* **Sección de texto**
Lo que creo es que es mas conveniente tener un controlador para cada resistencia, esa es mi opinion porque probablemente al controlar ambas a pesar de estar en paralelo.

Que opinan al respecto?

adjunto algunas fotos del proyecto.


----------



## DOSMETROS (Feb 21, 2011)

No te habrás excedido de corriente ?

Hasta cuantos Amperes es el termostato ?

Cuantos Amperes consumen tus resistencias ?

. . .  por ahí le cocinaste los contactos el aparatito . . . 

Saludos !


----------



## edu7611 (Feb 21, 2011)

El dispositivo es de 15A  pero creo que al abrirlo deje mal puesto algun contacto y al accionar el dispositivo genera una chispa bien visible. así que reemplace el dispositivo y todo a la normalidad otra vez.
haré más pruebas y luego comento.


----------



## Josefe17 (Feb 21, 2011)

Mira este vídeo sobre las vitros y sus mandos:


----------



## edu7611 (Feb 21, 2011)

Josefe17 dijo:


> Mira este vídeo sobre las vitros y sus mandos:
> http://www.youtube.com/watch?v=42PichjGU6s




de muy buena ayuda el video.. muy interesante  
gracias.


----------

* **Datos proporcionados**
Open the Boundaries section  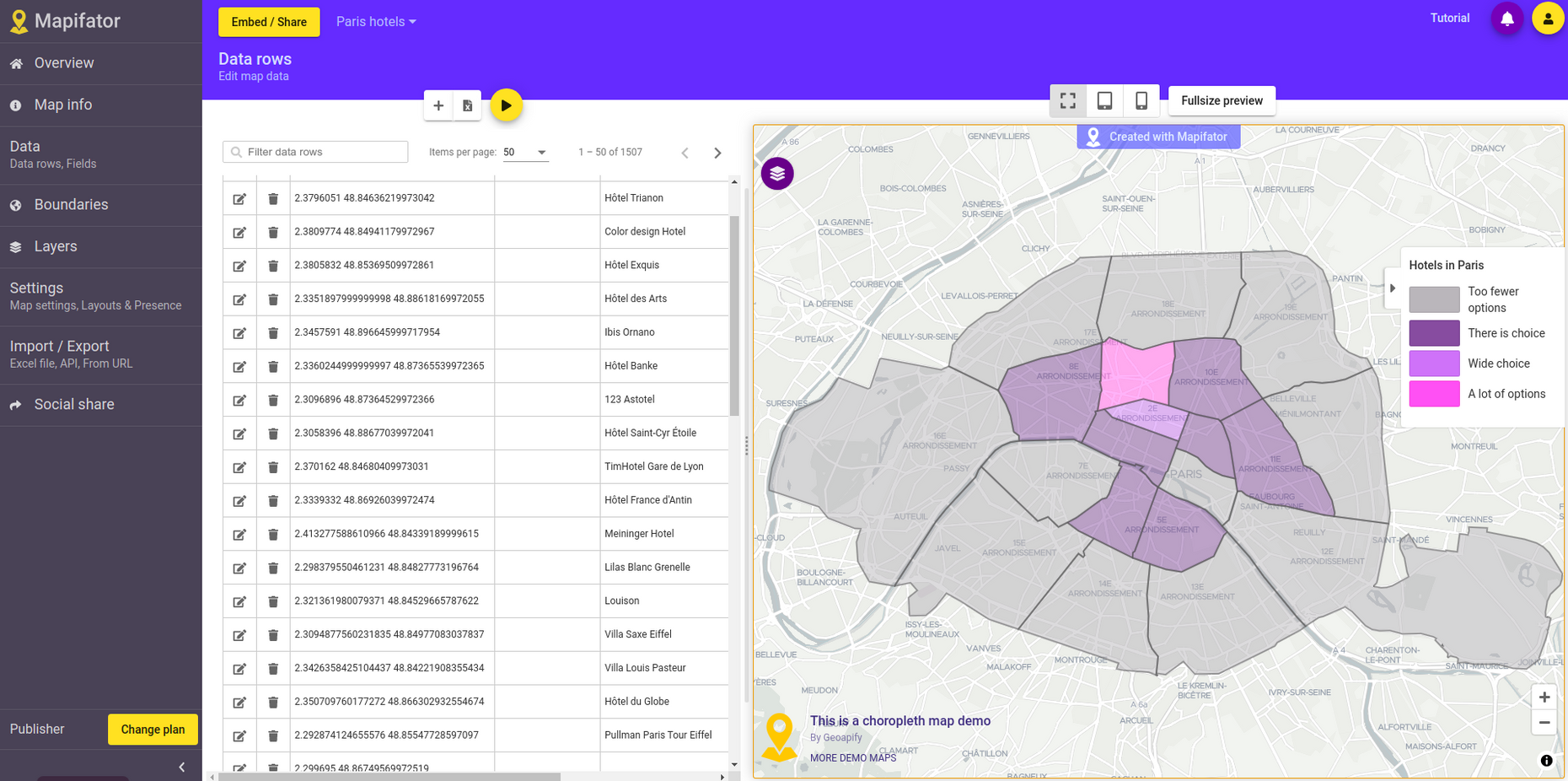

* **Consigna**
Copia sin cambios el fragmento del hilo sobre el termostato que comienza con las palabras "Cuantos Amperes consumen" y termina con "normalidad otra vez.".

* **Solución**
Cuantos Amperes consumen tus resistencias ?

. . .  por ahí le cocinaste los contactos el aparatito . . . 

Saludos !


----------



## edu7611 (Feb 21, 2011)

El dispositivo es de 15A  pero creo que al abrirlo deje mal puesto algun contacto y al accionar el dispositivo genera una chispa bien visible. así que reemplace el dispositivo y todo a la normalidad otra vez.